If none of those apply, a private limited company does almost everything a PLC does, with half the paperwork. Many founders incorporate as private limited first, then convert to PLC just before the IPO push. That’s a normal path and often the cheaper one.

Final Thoughts

PLC formation isn’t where founders trip. The compliance treadmill is. The audits, AGMs, disclosures, and BSEC filings start the day you incorporate and never let up. If you’re sure the business needs that machinery, build it on day one. If you’re not, start as a private limited and graduate later. For end-to-end help on filings and compliance setup, Business Globalizer handles the paperwork side of things.

Frequently Asked Questions

What’s the minimum paid-up capital to form a public limited company in Bangladesh?

There’s no statutory minimum for unlisted PLCs under the Companies Act 1994. Practical paid-up capital ranges from Tk 50 lakh to Tk 5 crore depending on the business. To list on DSE or CSE, BSEC requires post-IPO paid-up capital of at least Tk 30 crore.

How long does PLC formation take at RJSC?

Roughly 4 to 8 weeks if subscriber documents are clean. Name clearance arrives in 1 to 3 working days. Drafting the MoA and AoA, then paying stamp duty, takes most of the time. Foreign director documents push the timeline longer.

Can a private limited company convert to a public limited company in Bangladesh?

Yes. Members pass a special resolution, amend the Articles of Association, file the change with RJSC, and meet the seven-shareholder and three-director thresholds. Many founders use this route right before an IPO push, after running as private limited for years.

What’s the difference between fixed price and book building IPOs in Bangladesh?

Fixed price sets the share price in advance and works for issue sizes from Tk 30 crore up. Book building uses institutional bidding to discover price and is required when issue size hits Tk 75 crore or more. Larger issuers usually go book building because it surfaces a more defensible price.

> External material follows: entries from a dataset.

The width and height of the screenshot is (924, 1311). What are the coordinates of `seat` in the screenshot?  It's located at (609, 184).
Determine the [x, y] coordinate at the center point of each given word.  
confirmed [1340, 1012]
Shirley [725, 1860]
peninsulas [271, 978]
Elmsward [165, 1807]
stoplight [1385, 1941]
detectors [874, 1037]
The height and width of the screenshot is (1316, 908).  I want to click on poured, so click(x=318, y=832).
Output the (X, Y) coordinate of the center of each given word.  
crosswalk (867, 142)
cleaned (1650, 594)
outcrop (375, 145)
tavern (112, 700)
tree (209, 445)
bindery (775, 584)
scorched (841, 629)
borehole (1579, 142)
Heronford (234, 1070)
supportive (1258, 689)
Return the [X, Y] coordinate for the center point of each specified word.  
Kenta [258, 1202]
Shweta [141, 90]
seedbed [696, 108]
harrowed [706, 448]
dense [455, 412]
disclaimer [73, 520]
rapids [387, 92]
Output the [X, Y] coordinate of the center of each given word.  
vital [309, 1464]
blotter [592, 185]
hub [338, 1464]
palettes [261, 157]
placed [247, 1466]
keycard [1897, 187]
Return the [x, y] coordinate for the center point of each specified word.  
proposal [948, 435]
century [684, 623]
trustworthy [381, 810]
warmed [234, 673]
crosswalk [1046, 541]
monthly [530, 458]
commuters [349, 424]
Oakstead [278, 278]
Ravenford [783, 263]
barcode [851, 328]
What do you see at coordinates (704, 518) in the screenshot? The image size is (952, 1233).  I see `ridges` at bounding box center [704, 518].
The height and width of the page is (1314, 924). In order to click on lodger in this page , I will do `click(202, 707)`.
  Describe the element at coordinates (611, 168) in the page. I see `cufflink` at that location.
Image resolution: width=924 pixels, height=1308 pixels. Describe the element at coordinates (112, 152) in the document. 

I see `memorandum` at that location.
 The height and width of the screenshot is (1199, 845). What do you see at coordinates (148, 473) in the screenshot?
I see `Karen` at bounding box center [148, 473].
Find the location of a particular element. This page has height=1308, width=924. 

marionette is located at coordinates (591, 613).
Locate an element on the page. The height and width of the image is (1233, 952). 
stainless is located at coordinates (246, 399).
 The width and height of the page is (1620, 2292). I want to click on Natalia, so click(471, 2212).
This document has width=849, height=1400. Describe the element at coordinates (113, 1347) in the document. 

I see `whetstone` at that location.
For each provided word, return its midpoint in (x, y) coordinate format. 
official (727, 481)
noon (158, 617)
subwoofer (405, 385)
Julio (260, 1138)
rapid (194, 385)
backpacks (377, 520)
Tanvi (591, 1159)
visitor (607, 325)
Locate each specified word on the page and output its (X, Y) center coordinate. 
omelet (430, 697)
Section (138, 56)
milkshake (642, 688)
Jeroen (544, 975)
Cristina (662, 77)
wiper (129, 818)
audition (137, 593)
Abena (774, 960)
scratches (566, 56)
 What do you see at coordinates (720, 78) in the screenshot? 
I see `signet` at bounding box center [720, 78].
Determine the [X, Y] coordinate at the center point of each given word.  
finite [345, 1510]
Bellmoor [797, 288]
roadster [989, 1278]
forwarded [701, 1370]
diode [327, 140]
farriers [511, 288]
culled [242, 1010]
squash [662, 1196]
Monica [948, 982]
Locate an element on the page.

Is the Certificate of Commencement required for a PLC?

Yes. Unlike private limited companies, PLCs in Bangladesh must obtain a Certificate of Commencement from RJSC before starting business operations or borrowing money. This is a separate step that comes after the Certificate of Incorporation.

Can a PLC stay unlisted forever?

Yes. A PLC is a structure, not a listing requirement. Many Bangladeshi PLCs sit on RJSC’s books unlisted for years or permanently. Listing on DSE or CSE is an optional decision regulated by BSEC, with its own thresholds and ongoing obligations.